| DESCRIPTION OF THE TASK |
Quote all entries in full, exactly.

** Opening INPUT RECORDS block **

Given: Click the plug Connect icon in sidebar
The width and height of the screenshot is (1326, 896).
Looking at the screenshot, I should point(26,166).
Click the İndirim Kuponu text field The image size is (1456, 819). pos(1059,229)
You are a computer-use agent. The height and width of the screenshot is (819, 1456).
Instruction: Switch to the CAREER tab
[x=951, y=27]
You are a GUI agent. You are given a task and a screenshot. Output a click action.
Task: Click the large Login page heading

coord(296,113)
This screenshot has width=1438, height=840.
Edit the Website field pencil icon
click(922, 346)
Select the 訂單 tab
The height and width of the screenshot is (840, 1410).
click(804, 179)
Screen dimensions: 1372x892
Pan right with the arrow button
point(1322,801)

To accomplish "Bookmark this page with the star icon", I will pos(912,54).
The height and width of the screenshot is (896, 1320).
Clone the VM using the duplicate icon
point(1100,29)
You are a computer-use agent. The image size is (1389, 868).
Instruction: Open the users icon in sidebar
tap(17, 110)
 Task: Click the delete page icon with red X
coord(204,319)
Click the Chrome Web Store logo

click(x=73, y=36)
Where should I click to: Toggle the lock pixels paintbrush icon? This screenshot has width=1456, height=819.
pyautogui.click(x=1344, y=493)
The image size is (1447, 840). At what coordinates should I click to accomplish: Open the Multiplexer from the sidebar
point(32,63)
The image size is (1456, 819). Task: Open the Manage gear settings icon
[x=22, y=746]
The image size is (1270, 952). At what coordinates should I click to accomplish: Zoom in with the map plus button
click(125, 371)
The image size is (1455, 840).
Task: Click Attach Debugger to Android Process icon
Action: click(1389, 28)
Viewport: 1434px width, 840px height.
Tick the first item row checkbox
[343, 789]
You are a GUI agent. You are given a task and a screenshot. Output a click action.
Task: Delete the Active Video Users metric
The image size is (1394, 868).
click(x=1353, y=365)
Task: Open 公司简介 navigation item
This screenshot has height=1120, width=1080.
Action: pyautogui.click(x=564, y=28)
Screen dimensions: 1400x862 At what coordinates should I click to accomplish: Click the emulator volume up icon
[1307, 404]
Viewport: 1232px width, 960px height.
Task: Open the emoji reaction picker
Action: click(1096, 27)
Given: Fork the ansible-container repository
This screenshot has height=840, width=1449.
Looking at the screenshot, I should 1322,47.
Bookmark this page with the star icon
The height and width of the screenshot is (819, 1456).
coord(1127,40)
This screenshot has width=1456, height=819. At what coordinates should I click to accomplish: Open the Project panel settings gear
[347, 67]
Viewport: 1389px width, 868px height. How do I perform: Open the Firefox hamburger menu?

** Closing INPUT RECORDS block **

| ANSWER BOX |
Given: Click the plug Connect icon in sidebar
The width and height of the screenshot is (1326, 896).
Looking at the screenshot, I should point(26,166).
Click the İndirim Kuponu text field The image size is (1456, 819). pos(1059,229)
You are a computer-use agent. The height and width of the screenshot is (819, 1456).
Instruction: Switch to the CAREER tab
[x=951, y=27]
You are a GUI agent. You are given a task and a screenshot. Output a click action.
Task: Click the large Login page heading

coord(296,113)
This screenshot has width=1438, height=840.
Edit the Website field pencil icon
click(922, 346)
Select the 訂單 tab
The height and width of the screenshot is (840, 1410).
click(804, 179)
Screen dimensions: 1372x892
Pan right with the arrow button
point(1322,801)

To accomplish "Bookmark this page with the star icon", I will pos(912,54).
The height and width of the screenshot is (896, 1320).
Clone the VM using the duplicate icon
point(1100,29)
You are a computer-use agent. The image size is (1389, 868).
Instruction: Open the users icon in sidebar
tap(17, 110)
 Task: Click the delete page icon with red X
coord(204,319)
Click the Chrome Web Store logo

click(x=73, y=36)
Where should I click to: Toggle the lock pixels paintbrush icon? This screenshot has width=1456, height=819.
pyautogui.click(x=1344, y=493)
The image size is (1447, 840). At what coordinates should I click to accomplish: Open the Multiplexer from the sidebar
point(32,63)
The image size is (1456, 819). Task: Open the Manage gear settings icon
[x=22, y=746]
The image size is (1270, 952). At what coordinates should I click to accomplish: Zoom in with the map plus button
click(125, 371)
The image size is (1455, 840).
Task: Click Attach Debugger to Android Process icon
Action: click(1389, 28)
Viewport: 1434px width, 840px height.
Tick the first item row checkbox
[343, 789]
You are a GUI agent. You are given a task and a screenshot. Output a click action.
Task: Delete the Active Video Users metric
The image size is (1394, 868).
click(x=1353, y=365)
Task: Open 公司简介 navigation item
This screenshot has height=1120, width=1080.
Action: pyautogui.click(x=564, y=28)
Screen dimensions: 1400x862 At what coordinates should I click to accomplish: Click the emulator volume up icon
[1307, 404]
Viewport: 1232px width, 960px height.
Task: Open the emoji reaction picker
Action: click(1096, 27)
Given: Fork the ansible-container repository
This screenshot has height=840, width=1449.
Looking at the screenshot, I should 1322,47.
Bookmark this page with the star icon
The height and width of the screenshot is (819, 1456).
coord(1127,40)
This screenshot has width=1456, height=819. At what coordinates should I click to accomplish: Open the Project panel settings gear
[347, 67]
Viewport: 1389px width, 868px height. How do I perform: Open the Firefox hamburger menu?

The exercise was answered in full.